* _TASK DATA_:

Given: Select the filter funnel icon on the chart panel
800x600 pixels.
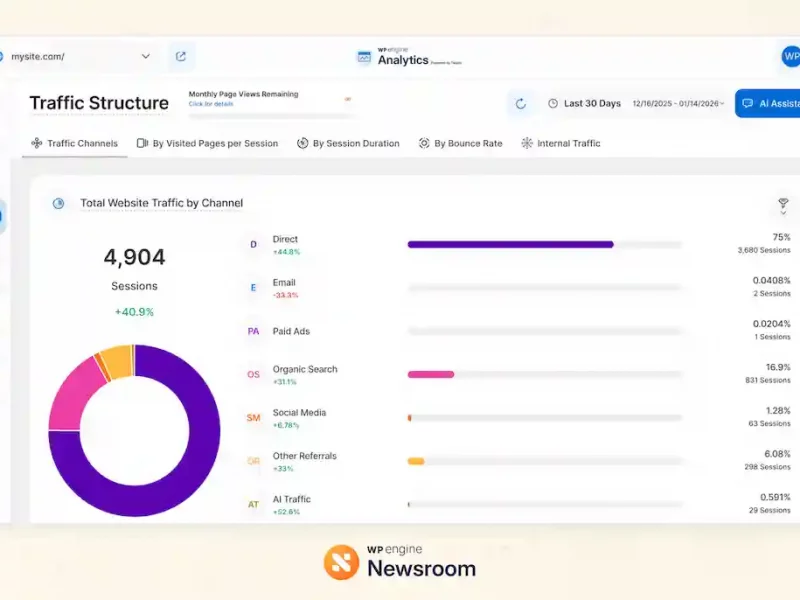Looking at the screenshot, I should pos(783,201).
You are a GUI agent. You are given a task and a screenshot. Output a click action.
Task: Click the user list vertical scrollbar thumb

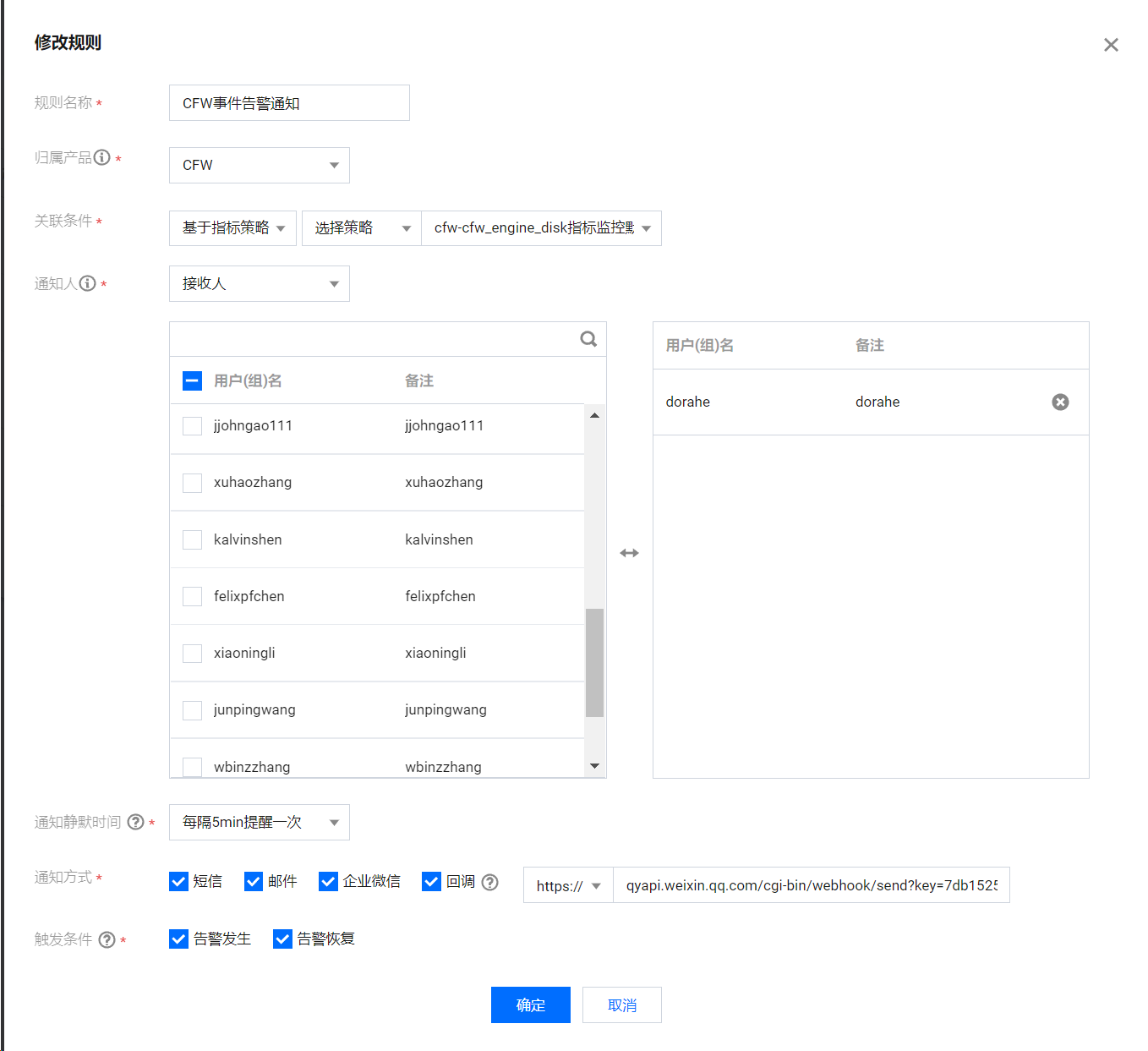pos(594,662)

* _WHAT THE EXERCISE ASKS_:
Starting at the line that contains "Task: Click the", restate each line verbatim through the final line of the listing, skipping all pictures.

* _TASK ANSWER_:
Task: Click the user list vertical scrollbar thumb

pos(594,662)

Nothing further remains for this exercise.